Russian Prof’s US Doomsday Scenario

The US (and global) economic crisis has created lots of worry — and with good reason. But I believe this is the first time a noted academic has shared such a depressing view on the nation’s future: A professor, political analyst, and author at the Russian Ministry of Foreign Affairs’ diplomatic academy yesterday opined publicly that he expects the economic crisis ultimately to do what the Great Depression, social revolutions, and a host of wars could not: crush the union.

From Bloomberg:

“The dollar isn’t secured by anything,” Igor Panarin said in an interview transcribed by Russian newspaper Izvestia today. “The country’s foreign debt has grown like an avalanche; this is a pyramid, which has to collapse.”

Panarin said in the interview that the financial crisis will worsen, unemployment will rise and people will lose their savings — factors that will cause the country’s breakup.

“Dissatisfaction is growing, and it is only being held back at the moment by the elections, and the hope” that President- elect Barack Obama “can work miracles,” he said. “But when spring comes, it will be clear that there are no miracles.”

The U.S. will fracture into six parts: the Pacific coast; the South; Texas; the Atlantic coast, central states and the northern states.

“Now we will see a change to the regulatory system on a global financial scale: America will cease to be the world’s regulator,” to be replaced by China and Russia, he said.

And Fox News notes that Panarin hints that Russia has its eye on acquiring Alaska, claiming that the state was “only granted on lease, after all”. (I will skip the obvious Sarah Palin joke.) The Telegraph in the UK adds the info that the professor believes the six-part split will fall along “ethnic and cultural lines.”

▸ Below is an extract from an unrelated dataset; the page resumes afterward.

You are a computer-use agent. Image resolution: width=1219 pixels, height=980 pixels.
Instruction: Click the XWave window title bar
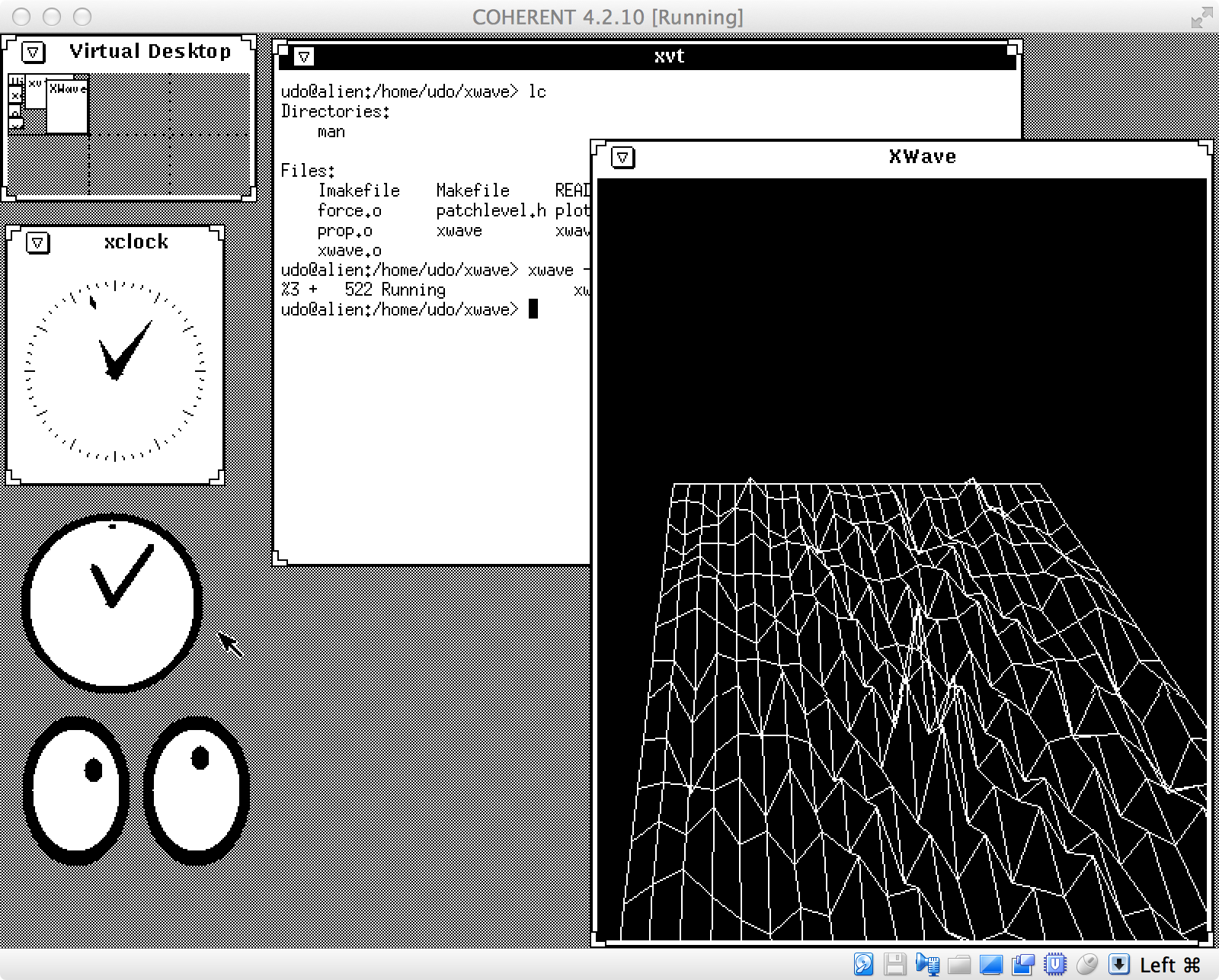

Remember: This is one opinion only, this has been Panarin’s long-held theory on America’s ultimate fate, and it comes from a nation looking to supplant the US as a leading superpower. Also, for all of its faults, the US is made up of people who are resilient. So I take the prof’s opinion with a huge grain of salt. I don’t see this happening, certainly not by spring. But just in case, I have dibs on living in the section that includes Massachusetts and Connecticut.